Screen capture from video showing the US Embassy in Israel changing its Twitter handle to reflect its relocation to Jerusalem, May 9, 2018. (Twitter)
Screen capture from video showing the US Embassy in Israel changing its Twitter handle to reflect its relocation to Jerusalem, May 9, 2018. (Twitter)

In a symbolic gesture ahead of the relocation of the US embassy to Jerusalem, the mission changed its Twitter name Thursday from USEmbassyTelAviv to USEmbassyJerusalem.

The embassy posted a short video clip of the alteration being made to its official account with a message saying it was “still looking for a suitable header photo.”

The account’s Twitter handle is now @usembassyjlm.

An opening ceremony for the relocated embassy, which will move from Tel Aviv to the capital, is scheduled for May 14.

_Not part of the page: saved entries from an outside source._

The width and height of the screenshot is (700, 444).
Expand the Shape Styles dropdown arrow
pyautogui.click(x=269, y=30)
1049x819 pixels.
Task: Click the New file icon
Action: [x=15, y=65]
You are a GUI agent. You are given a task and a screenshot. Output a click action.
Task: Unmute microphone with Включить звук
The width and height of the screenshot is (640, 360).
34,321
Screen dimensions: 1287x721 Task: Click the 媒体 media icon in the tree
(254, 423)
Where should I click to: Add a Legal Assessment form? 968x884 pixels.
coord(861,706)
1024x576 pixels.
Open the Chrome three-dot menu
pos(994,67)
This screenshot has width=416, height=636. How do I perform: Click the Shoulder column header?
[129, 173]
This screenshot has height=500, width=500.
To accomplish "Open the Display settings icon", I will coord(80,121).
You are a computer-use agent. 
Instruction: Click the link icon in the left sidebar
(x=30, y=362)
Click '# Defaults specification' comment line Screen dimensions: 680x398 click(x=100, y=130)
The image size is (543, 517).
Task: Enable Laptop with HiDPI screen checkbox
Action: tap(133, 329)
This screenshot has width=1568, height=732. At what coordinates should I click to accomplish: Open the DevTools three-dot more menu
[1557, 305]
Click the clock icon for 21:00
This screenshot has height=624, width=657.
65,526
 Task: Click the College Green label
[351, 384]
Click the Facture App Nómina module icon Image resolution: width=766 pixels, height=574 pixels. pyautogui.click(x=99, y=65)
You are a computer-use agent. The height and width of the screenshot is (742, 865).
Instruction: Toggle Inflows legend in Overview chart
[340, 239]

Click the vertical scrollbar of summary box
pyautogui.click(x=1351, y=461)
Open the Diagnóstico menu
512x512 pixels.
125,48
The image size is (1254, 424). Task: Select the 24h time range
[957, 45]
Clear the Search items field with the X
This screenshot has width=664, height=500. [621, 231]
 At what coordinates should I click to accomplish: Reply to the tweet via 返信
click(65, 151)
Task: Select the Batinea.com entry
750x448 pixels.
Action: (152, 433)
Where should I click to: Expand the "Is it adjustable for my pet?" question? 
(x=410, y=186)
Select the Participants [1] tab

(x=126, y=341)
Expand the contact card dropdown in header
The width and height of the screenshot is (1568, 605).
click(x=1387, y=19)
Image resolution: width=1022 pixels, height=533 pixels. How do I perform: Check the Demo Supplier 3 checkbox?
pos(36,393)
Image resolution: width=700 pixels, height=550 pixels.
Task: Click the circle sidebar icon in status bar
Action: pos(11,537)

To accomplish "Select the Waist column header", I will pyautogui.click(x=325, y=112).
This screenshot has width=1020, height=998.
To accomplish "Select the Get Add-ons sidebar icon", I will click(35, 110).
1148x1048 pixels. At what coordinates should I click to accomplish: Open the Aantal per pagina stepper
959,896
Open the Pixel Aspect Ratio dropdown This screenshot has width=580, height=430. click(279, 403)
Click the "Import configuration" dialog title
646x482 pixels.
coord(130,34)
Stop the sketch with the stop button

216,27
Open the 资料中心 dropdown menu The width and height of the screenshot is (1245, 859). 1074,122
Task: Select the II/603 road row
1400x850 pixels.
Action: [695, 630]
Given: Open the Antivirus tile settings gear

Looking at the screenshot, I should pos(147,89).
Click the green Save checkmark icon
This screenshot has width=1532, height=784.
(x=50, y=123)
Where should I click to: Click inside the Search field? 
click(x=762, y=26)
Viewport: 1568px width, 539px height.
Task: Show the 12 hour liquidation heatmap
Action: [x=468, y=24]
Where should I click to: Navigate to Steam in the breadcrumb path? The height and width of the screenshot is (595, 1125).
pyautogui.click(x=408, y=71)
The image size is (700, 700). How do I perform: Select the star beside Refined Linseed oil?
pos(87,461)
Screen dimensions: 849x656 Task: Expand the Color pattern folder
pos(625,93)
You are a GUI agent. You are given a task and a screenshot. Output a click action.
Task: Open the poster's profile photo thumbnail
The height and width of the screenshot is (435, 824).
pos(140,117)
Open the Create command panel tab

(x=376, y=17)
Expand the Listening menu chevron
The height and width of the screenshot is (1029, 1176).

It was the second sign this week of the upcoming move, after Jerusalem municipal workers on Monday erected signposts reading “US Embassy” in Hebrew, Arabic, and English around the site, currently a US consular building, in the city’s Arnona neighborhood.

The embassy is to get a festive inauguration on Monday next week, to coincide with the 70th anniversary of the founding of the State of Israel.

Small in size, it will initially occupy part of the consular work space pending planning and construction of a purpose-built embassy, ​​a long-term project, according to the US State Department.

The US Consulate General in Jerusalem also posted a video Thursday saying that Washington was finally keeping its 1995 promise to move the embassy to Jersualem.

US President Donald Trump announced on December 6, 2017, that he was formally recognizing Jerusalem as the capital of Israel and moving the embassy to the city from Tel Aviv.

Trump’s unilateral decision delighted the Israelis and enraged the Palestinians, who want to make the eastern part of the city for the capital of a future state, and who say Trump’s decision ignores their demands. The Palestinians have effectively avoided any contact with US officials since the decision.

The question of Jerusalem is one of the thorniest of the Israeli-Palestinian conflict.

Israel took control of East Jerusalem from Jordan in the 1967 Six-Day War and later annexed it.

Foreign embassies are currently located in Tel Aviv and its environs, as the international community has balked at recognizing Jerusalem as Israel’s capital, until the status of the city is set via a peace deal with the Palestinians.

Since Trump’s announcement, Guatemala and Paraguay have said they too will move their embassies to the capital.

Agencies contributed to this report.